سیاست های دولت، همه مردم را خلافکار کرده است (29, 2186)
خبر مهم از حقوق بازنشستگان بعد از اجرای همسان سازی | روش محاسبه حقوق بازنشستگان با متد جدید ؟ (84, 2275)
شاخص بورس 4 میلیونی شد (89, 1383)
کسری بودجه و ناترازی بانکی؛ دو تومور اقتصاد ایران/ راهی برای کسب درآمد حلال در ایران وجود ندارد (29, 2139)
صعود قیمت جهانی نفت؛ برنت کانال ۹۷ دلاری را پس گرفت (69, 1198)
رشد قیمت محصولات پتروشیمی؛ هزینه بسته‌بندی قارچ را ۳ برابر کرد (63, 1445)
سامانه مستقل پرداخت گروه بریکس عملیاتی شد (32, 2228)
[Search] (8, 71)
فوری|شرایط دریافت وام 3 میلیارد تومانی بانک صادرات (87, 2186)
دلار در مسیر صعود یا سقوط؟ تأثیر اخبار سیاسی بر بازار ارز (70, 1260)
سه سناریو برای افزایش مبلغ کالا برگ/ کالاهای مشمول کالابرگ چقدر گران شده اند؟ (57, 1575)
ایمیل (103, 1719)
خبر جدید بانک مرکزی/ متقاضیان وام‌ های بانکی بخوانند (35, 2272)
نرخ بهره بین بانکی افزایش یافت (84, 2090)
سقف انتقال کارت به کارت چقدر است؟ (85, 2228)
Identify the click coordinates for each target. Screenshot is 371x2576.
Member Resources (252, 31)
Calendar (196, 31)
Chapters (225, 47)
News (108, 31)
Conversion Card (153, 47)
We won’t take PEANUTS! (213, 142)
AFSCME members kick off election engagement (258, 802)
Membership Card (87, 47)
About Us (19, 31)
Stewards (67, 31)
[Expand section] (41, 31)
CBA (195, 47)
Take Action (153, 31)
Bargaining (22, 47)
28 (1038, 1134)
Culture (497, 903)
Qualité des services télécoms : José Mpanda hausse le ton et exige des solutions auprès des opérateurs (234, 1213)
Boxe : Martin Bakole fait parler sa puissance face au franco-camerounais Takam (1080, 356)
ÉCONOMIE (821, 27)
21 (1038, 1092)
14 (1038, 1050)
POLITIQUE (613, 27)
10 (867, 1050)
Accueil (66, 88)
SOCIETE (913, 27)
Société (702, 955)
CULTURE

WHAT NEEDS TO BE DONE >> Transcribe the material above. Change nothing in it.

FINISHED EXERCISE >>
سیاست های دولت، همه مردم را خلافکار کرده است (29, 2186)
خبر مهم از حقوق بازنشستگان بعد از اجرای همسان سازی | روش محاسبه حقوق بازنشستگان با متد جدید ؟ (84, 2275)
شاخص بورس 4 میلیونی شد (89, 1383)
کسری بودجه و ناترازی بانکی؛ دو تومور اقتصاد ایران/ راهی برای کسب درآمد حلال در ایران وجود ندارد (29, 2139)
صعود قیمت جهانی نفت؛ برنت کانال ۹۷ دلاری را پس گرفت (69, 1198)
رشد قیمت محصولات پتروشیمی؛ هزینه بسته‌بندی قارچ را ۳ برابر کرد (63, 1445)
سامانه مستقل پرداخت گروه بریکس عملیاتی شد (32, 2228)
[Search] (8, 71)
فوری|شرایط دریافت وام 3 میلیارد تومانی بانک صادرات (87, 2186)
دلار در مسیر صعود یا سقوط؟ تأثیر اخبار سیاسی بر بازار ارز (70, 1260)
سه سناریو برای افزایش مبلغ کالا برگ/ کالاهای مشمول کالابرگ چقدر گران شده اند؟ (57, 1575)
ایمیل (103, 1719)
خبر جدید بانک مرکزی/ متقاضیان وام‌ های بانکی بخوانند (35, 2272)
نرخ بهره بین بانکی افزایش یافت (84, 2090)
سقف انتقال کارت به کارت چقدر است؟ (85, 2228)
Identify the click coordinates for each target. Screenshot is 371x2576.
Member Resources (252, 31)
Calendar (196, 31)
Chapters (225, 47)
News (108, 31)
Conversion Card (153, 47)
We won’t take PEANUTS! (213, 142)
AFSCME members kick off election engagement (258, 802)
Membership Card (87, 47)
About Us (19, 31)
Stewards (67, 31)
[Expand section] (41, 31)
CBA (195, 47)
Take Action (153, 31)
Bargaining (22, 47)
28 (1038, 1134)
Culture (497, 903)
Qualité des services télécoms : José Mpanda hausse le ton et exige des solutions auprès des opérateurs (234, 1213)
Boxe : Martin Bakole fait parler sa puissance face au franco-camerounais Takam (1080, 356)
ÉCONOMIE (821, 27)
21 (1038, 1092)
14 (1038, 1050)
POLITIQUE (613, 27)
10 (867, 1050)
Accueil (66, 88)
SOCIETE (913, 27)
Société (702, 955)
CULTURE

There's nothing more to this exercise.